By Jonathan Crouch
There's nothing quite like a Porsche 911 - and on the used market, as for new buyers, there are plenty of options to choose from. Whether it's rear or four-wheel drive, hard top, soft top, normally aspirated, turbocharged, businessman's express or race refugee, the sheer number of different variants can be absolutely dizzying. So let's simplify things. Essentially, there have really only been three completely all-new 911 models ever launched. There were the air-cooled models, which lasted until 1998, then a design with water-cooled engines built over two generations from then on. And then this car, the seventh generation so-called '991' series.

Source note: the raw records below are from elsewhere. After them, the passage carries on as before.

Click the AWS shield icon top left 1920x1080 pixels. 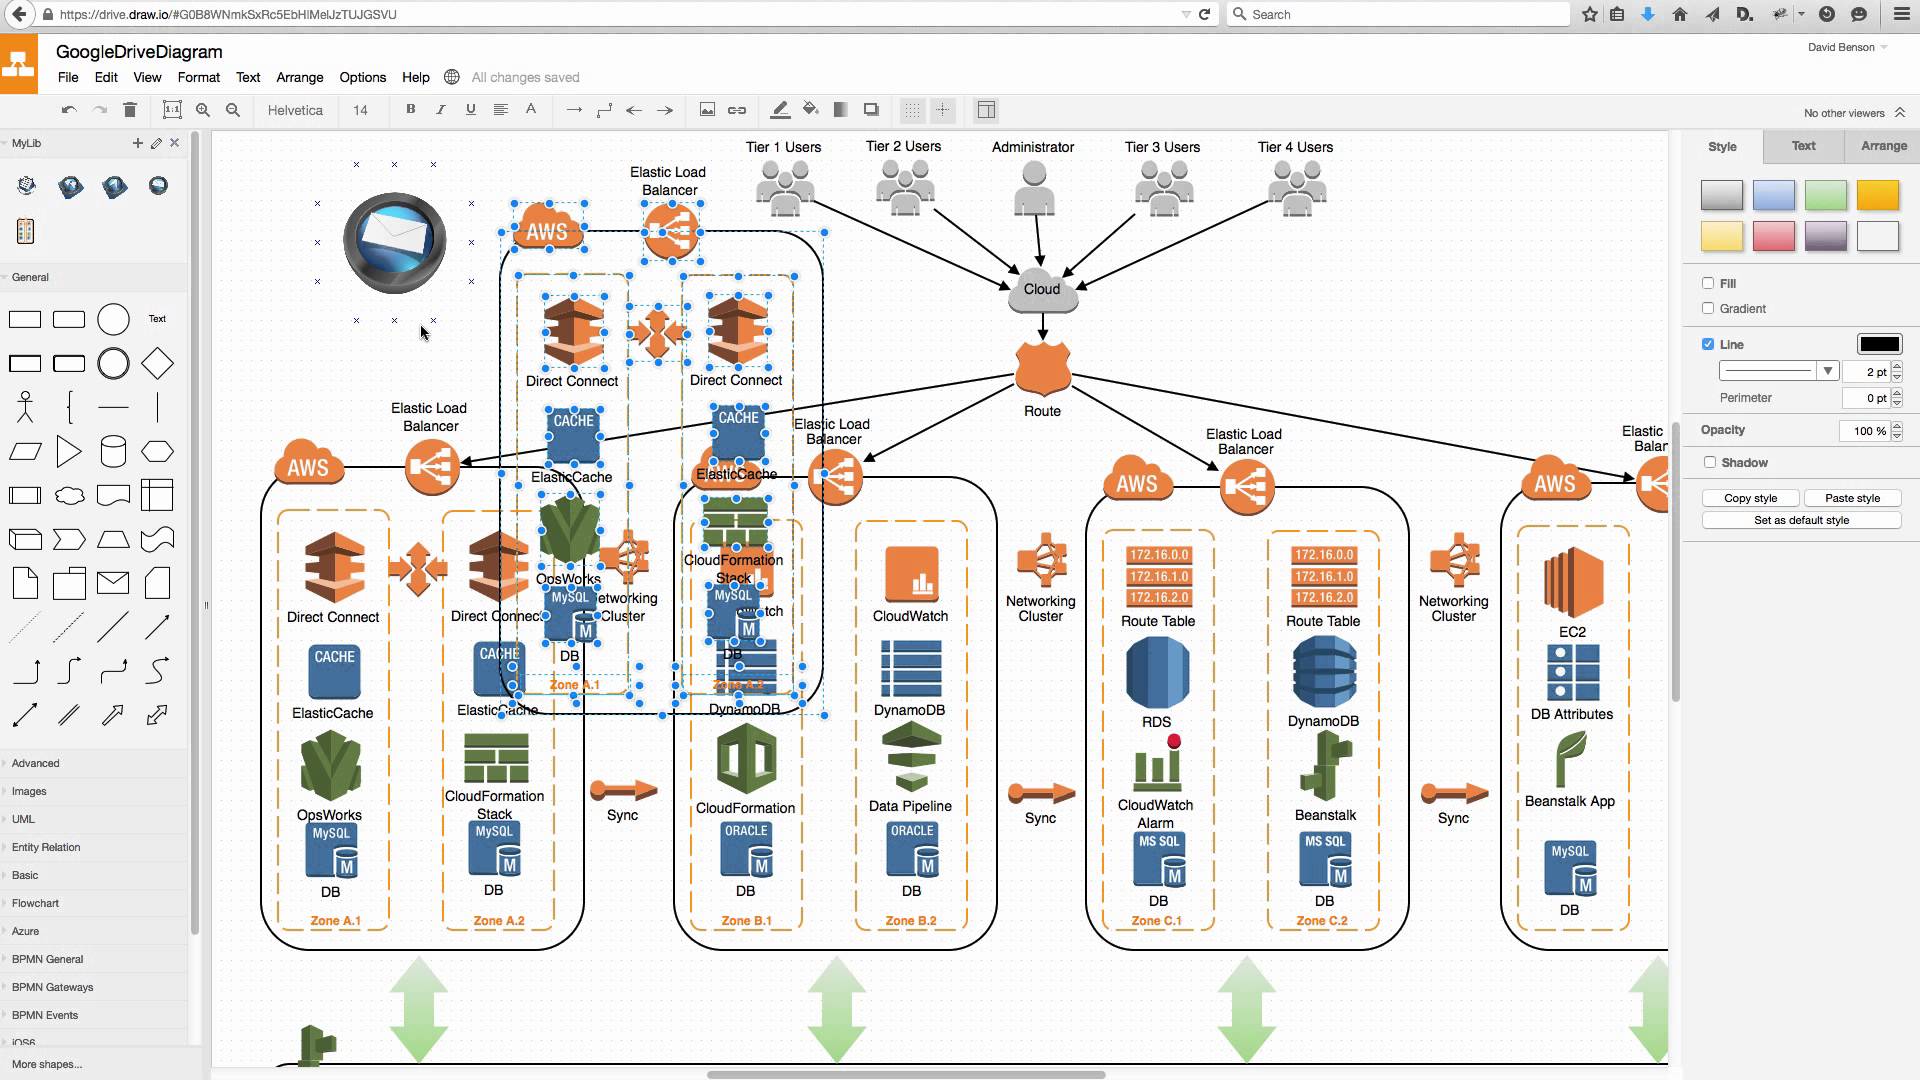click(x=547, y=231)
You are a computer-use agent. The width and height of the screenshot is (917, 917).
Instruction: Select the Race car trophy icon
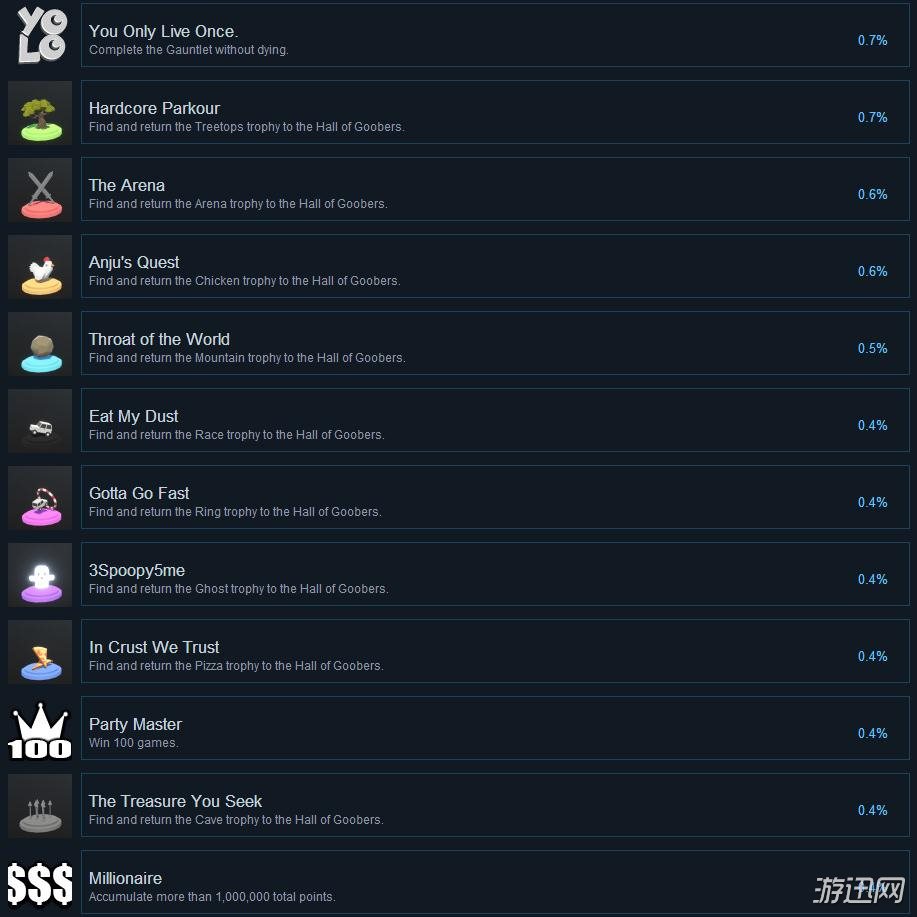click(x=40, y=421)
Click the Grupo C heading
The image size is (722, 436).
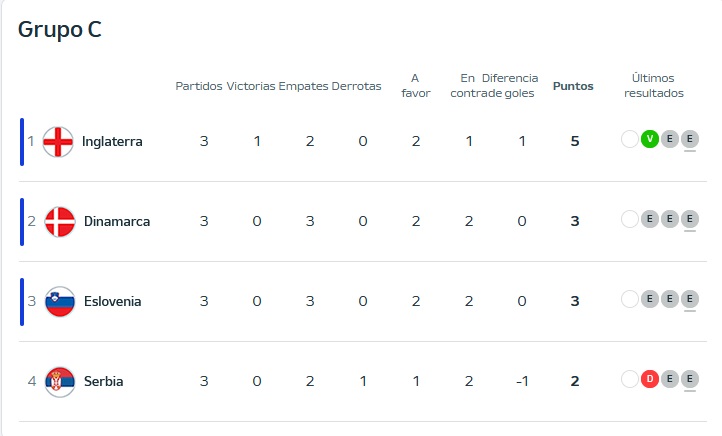pos(60,30)
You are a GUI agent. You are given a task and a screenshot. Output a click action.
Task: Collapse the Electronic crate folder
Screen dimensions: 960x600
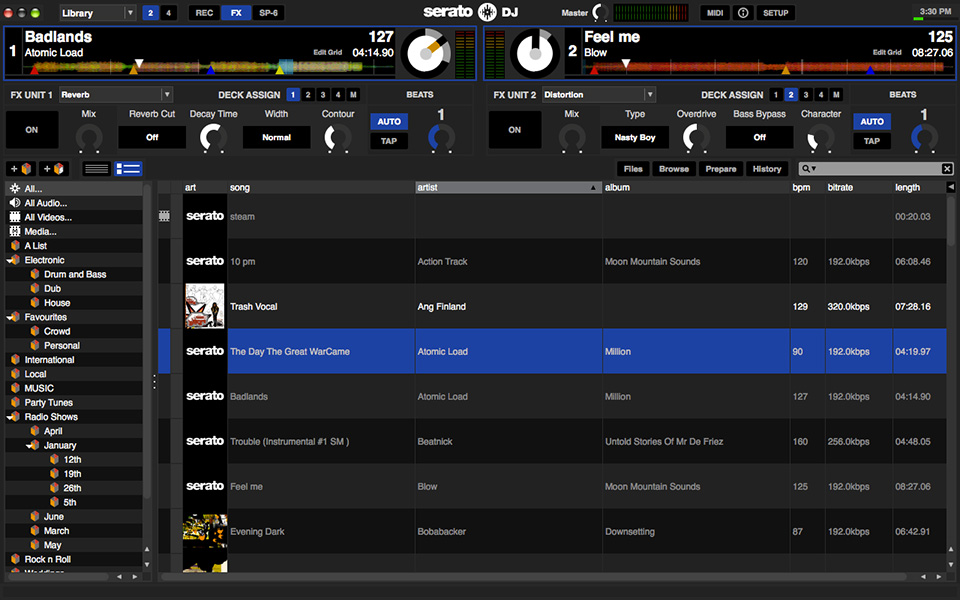click(11, 260)
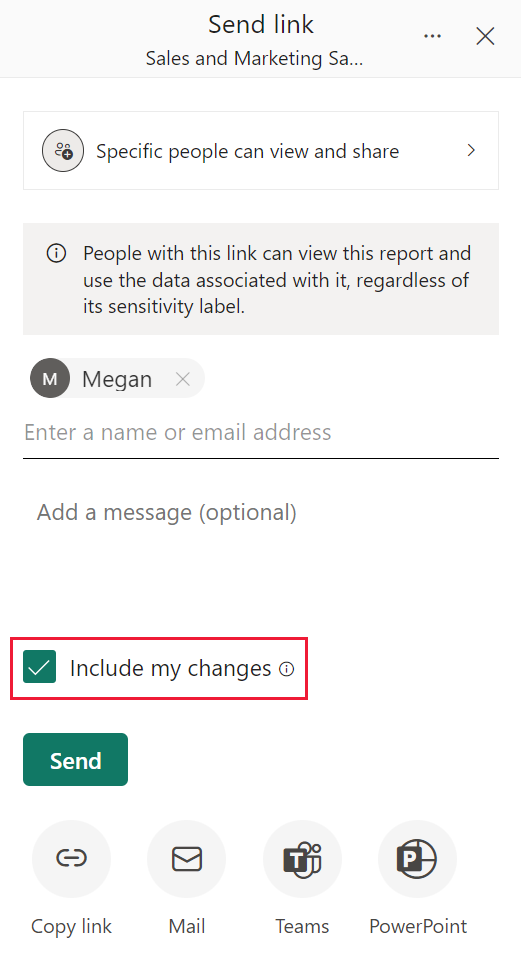Screen dimensions: 521x970
Task: Expand link settings chevron arrow
Action: (x=471, y=150)
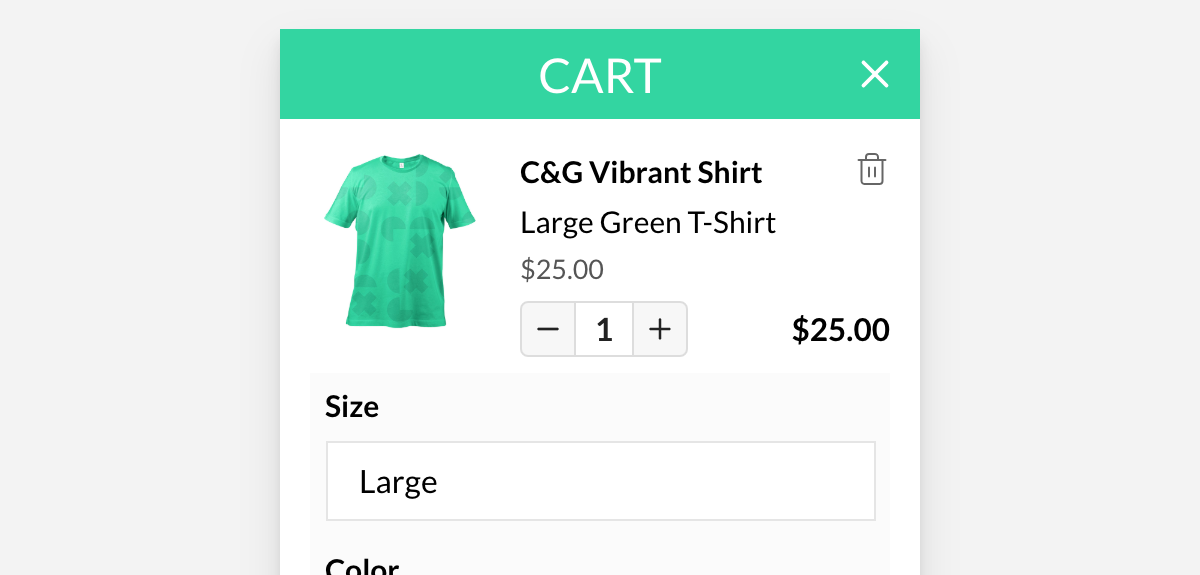
Task: Increase shirt quantity with the plus button
Action: click(x=660, y=329)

It may not look much different from its predecessors but at launch in 2012, it very much was, with an all-new aluminium/steel composite construction, a world-first 7-speed manual gearbox, better packaging, higher quality, a whole raft of efficiency improvements and, yes, more power. As the used sportscar you've always promised yourself, it's a force to be reckoned with.
2dr sports coupe (3.4 Carrera & Carrera4, 3.8 Carrera S & Carerra 4S)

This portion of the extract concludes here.